→ **WHAT IS BEING ASKED**:
What you give back should be exactly the lines from the one with "Click the Add field column icon" through the end of the data, without the pictures.

◇ ◇ ◇ ◇ ◇ ◇ ◇

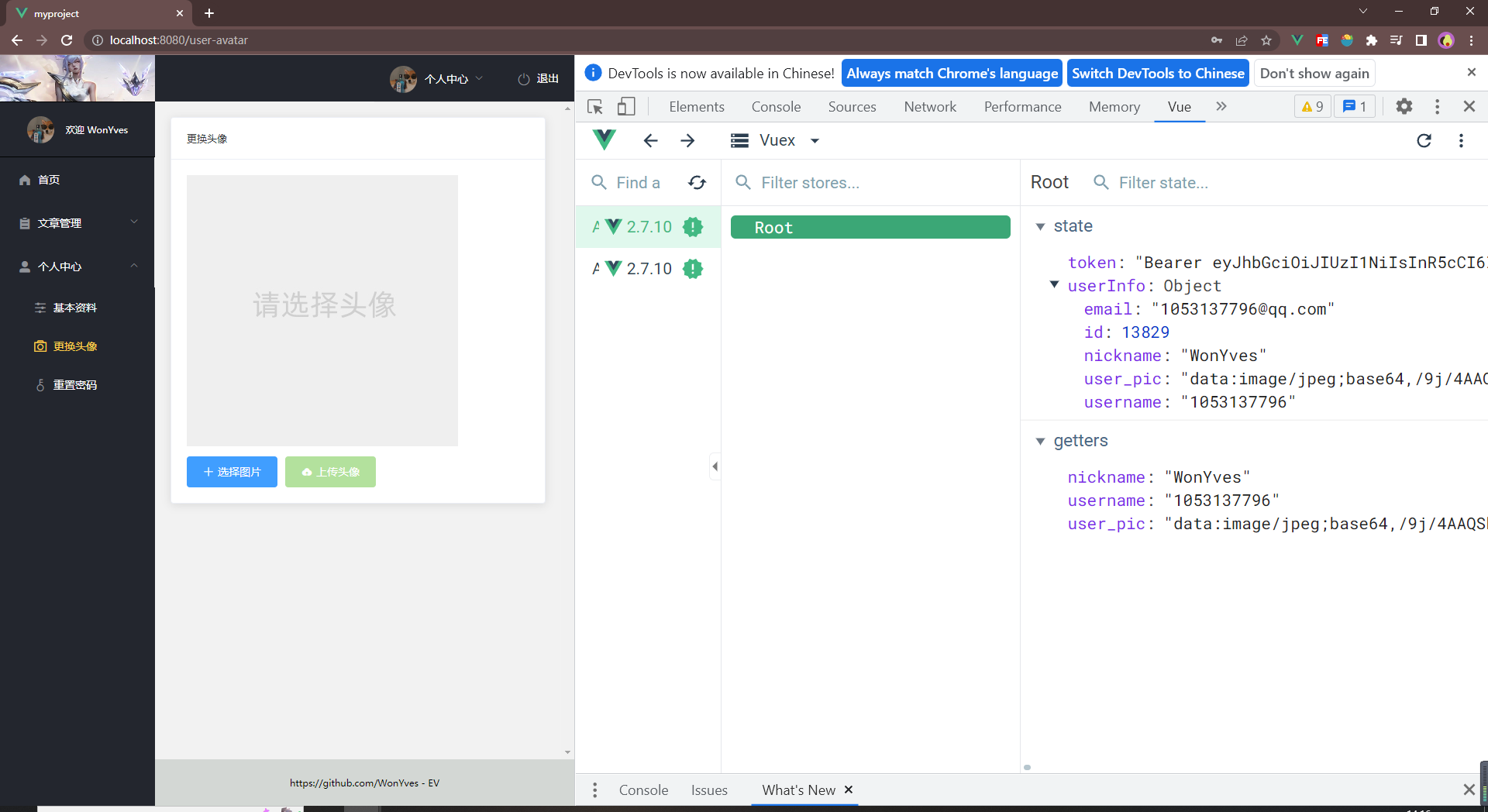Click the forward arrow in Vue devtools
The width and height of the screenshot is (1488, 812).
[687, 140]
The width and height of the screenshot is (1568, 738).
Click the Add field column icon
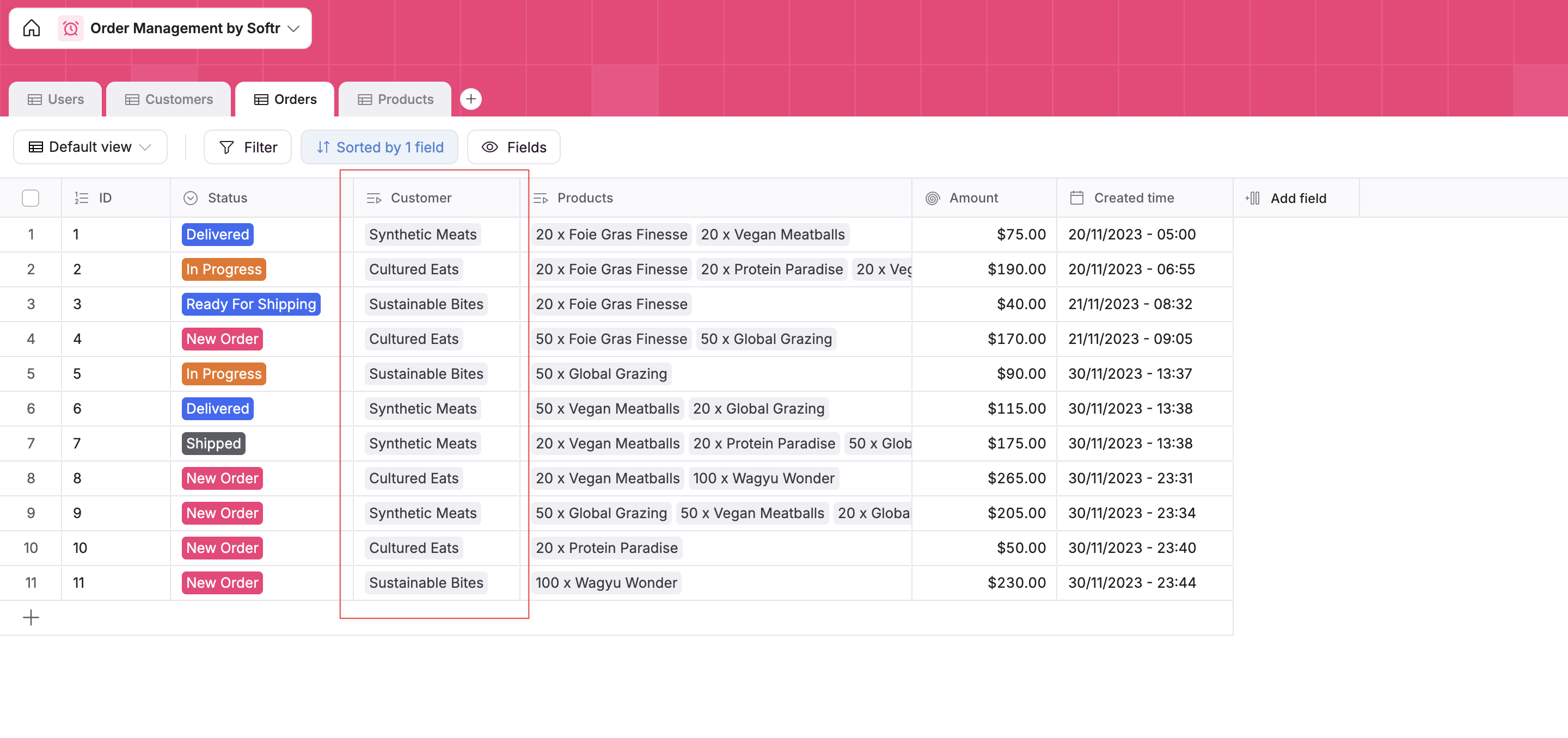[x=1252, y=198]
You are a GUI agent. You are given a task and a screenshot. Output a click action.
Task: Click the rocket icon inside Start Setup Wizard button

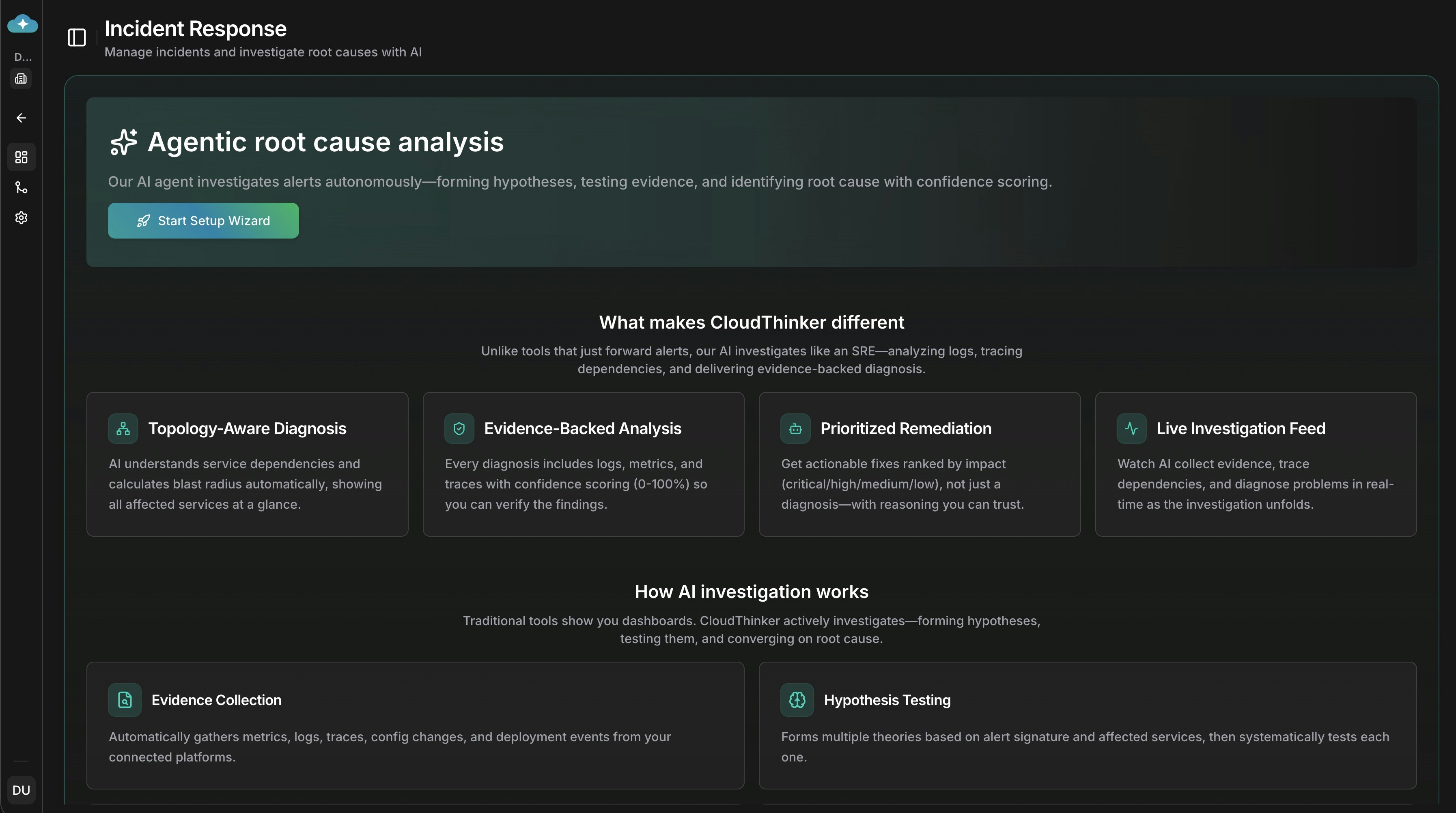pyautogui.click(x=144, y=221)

◇ ◇ ◇ ◇ ◇ ◇ ◇

→ **ANSWER AREA**:
Click the Add field column icon
[x=1252, y=198]
You are a GUI agent. You are given a task and a screenshot. Output a click action.
Task: Click the rocket icon inside Start Setup Wizard button

pyautogui.click(x=144, y=221)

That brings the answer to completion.